# Forum Home Renovation Flooring  Cracking & splitting baltic pine floors

## colonel1

Gidday all 
I have a problem and was hoping that someone could provide me some advice or had encountered a similiar problem. 
I have a 100 year old home and about a year ago I had my baltic pine floorboards sanded and poilshed (polyutherene). Once the job was done they looked excellent. 
Then in July this year we had our old ducted heating system (ie; 15 years old) replaced with a new more efficent unit. 
Then in the last month or so. I have started to notice that some of my floorboards were splitting and cracking. Some are like hair line cracks but then there are a couple of others which are wider and run 120cm in length. 
At first I thought they may have been caused as a result of movement in my house. But I have no cracks in my walls or architraves so ruled that. 
So I thought it must be my new ducted system causing the problem in that its drying all the air under my sub floor and generating a bit of heat under there. The strange thing is we didnt have this problem ( floorboards cracking) with the old heating system we had.  
My sub floor isnt that big in that a slim man lying on his back would have little or no room under there.   
Also when I was look at some of the cracks with a torch.
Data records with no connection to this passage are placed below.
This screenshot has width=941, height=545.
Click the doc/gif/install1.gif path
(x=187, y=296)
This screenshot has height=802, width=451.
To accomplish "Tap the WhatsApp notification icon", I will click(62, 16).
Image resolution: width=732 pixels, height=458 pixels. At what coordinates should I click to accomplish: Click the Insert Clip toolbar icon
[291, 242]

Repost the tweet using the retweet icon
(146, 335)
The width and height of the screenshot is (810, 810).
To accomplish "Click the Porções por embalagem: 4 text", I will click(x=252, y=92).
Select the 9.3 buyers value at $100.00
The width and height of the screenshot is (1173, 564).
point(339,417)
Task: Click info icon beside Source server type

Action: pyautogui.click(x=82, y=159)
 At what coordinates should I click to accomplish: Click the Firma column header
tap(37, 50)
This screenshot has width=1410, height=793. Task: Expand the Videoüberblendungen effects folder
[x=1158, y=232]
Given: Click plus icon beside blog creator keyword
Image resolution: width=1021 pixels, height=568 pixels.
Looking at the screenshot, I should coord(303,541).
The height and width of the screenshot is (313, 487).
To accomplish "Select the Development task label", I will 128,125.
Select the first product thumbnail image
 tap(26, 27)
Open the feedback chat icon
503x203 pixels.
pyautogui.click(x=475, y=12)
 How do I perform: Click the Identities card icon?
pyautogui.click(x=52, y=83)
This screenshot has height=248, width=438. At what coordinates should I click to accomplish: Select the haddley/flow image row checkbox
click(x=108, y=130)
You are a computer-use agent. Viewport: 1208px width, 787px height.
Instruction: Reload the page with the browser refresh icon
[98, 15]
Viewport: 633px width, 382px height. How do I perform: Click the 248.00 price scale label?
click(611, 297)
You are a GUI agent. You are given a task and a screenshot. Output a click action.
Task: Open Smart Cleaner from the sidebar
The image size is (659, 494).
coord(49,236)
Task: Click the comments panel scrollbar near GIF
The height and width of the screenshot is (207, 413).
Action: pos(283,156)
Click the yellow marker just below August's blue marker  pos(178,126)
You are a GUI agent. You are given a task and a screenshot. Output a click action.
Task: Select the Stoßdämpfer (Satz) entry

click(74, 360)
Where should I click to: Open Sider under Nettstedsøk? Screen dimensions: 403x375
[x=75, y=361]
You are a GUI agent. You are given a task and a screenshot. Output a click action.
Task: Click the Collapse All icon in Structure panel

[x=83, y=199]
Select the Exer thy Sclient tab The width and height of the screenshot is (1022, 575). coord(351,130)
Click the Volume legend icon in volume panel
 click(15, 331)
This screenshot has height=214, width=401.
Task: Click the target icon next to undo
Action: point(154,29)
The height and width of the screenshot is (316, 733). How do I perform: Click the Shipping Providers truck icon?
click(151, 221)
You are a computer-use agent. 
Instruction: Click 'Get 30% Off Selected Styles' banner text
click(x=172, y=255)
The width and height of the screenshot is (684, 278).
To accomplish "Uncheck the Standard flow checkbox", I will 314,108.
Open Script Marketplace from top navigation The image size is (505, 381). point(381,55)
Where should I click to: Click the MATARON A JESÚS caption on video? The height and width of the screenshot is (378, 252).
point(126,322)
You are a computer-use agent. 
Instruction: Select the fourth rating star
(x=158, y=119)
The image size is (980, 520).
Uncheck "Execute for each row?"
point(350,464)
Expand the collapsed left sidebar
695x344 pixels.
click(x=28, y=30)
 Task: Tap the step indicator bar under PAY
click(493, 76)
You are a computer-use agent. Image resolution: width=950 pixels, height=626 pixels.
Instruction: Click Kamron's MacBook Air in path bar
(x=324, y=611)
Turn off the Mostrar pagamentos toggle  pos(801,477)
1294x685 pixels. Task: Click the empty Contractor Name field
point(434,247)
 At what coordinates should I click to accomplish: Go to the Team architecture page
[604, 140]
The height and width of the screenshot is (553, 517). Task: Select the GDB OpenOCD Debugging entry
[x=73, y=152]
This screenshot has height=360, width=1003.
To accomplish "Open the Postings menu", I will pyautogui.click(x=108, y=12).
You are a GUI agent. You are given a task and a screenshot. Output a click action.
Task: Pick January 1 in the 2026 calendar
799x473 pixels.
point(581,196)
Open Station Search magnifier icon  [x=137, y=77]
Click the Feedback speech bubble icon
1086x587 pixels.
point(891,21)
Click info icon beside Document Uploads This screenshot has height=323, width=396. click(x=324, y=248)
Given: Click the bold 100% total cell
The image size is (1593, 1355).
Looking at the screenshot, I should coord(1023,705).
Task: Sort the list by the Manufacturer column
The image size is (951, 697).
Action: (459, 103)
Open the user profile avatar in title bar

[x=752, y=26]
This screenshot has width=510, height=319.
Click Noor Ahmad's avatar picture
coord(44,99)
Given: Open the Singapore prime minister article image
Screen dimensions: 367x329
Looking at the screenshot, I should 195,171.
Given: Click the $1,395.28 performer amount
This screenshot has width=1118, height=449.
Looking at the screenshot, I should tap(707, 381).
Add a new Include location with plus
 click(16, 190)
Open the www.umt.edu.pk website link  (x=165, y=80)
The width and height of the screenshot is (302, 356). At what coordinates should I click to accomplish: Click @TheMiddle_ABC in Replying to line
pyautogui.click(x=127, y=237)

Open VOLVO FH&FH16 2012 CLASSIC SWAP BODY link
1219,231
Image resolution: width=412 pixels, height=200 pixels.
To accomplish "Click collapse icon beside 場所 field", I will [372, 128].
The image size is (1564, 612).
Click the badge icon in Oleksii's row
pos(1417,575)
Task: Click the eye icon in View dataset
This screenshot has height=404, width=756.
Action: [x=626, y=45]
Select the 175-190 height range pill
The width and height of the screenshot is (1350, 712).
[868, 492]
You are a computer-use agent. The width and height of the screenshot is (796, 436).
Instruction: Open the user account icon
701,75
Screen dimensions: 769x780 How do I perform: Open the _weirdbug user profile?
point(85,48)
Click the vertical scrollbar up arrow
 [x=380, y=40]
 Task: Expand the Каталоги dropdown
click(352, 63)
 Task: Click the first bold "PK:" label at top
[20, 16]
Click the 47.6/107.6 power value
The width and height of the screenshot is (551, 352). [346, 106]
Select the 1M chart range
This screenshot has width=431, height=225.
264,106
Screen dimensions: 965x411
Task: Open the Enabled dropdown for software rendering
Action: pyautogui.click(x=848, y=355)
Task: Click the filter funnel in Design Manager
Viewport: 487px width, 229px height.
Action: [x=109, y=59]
I can see the duct directly beneath the crack. So I assume that they are touching some of the floorboards underneath. So wasnt sure if this was the problem. 
This is really starting to concern me and I dont want these cracks to get any worse. As I am not even sure how to fix the cracks and if its worth it when it might happen again. 
So I am looking for some help or suggestions of what the causes maybe as to why my floorboards are cracking and how I can fix it.   
Regards 
Colonel  :brava:   :Happydance:

----------


## Bloss

Hotter dryer air from the heating system is probably the cause of the boards drying out a bit more, but the issue is more to do with the polyurethane finish. Sound like it was oil solvent based not water based - the water based finish remains more flexible and moves as the floor expands and contracts. The oil based ones harden up quickly and then crack as the boards move. 
Some of the flooring guys on ere might have some ideas, but my experience is that there is no fix other than re-sanding and re-coating using a more flexible polyurethane finish or an oil - not what you want to do after such a short time. 
Another option, but expensive, is to install a humidifier into the central heating system.

----------


## Larry McCully

HI Colonel, i agree with old boss. The extra efficiency in your heating system would be drying out your timber more, During the summer months it should return to normal state.And he is correct about the coating, but in reverse. It is normally the oil based finishes that will fracture at the edge and allow for the board to move seasonaly. It is solvent based and some water based polyurethans that will cause a edge bonding and glue the boards together. This is common in poorly seasoned/installed flooring at  the time of construction, but this is not in your case.Yours is simply a drying issue. You may want to gain eccess under the floor and install insulation around any fluming. This will restrict any radiant heat from any venting components. when the heated air enters the room it will elevate upwards anyway. You need to isolate any subfloor heat from the heating system. Wrap all components in insulationj.

----------


## colonel1

> Hotter dryer air from the heating system is probably the cause of the boards drying out a bit more, but the issue is more to do with the polyurethane finish. Sound like it was oil solvent based not water based - the water based finish remains more flexible and moves as the floor expands and contracts. The oil based ones harden up quickly and then crack as the boards move. 
> Some of the flooring guys on ere might have some ideas, but my experience is that there is no fix other than re-sanding and re-coating using a more flexible polyurethane finish or an oil - not what you want to do after such a short time. 
> Another option, but expensive, is to install a humidifier into the central heating system.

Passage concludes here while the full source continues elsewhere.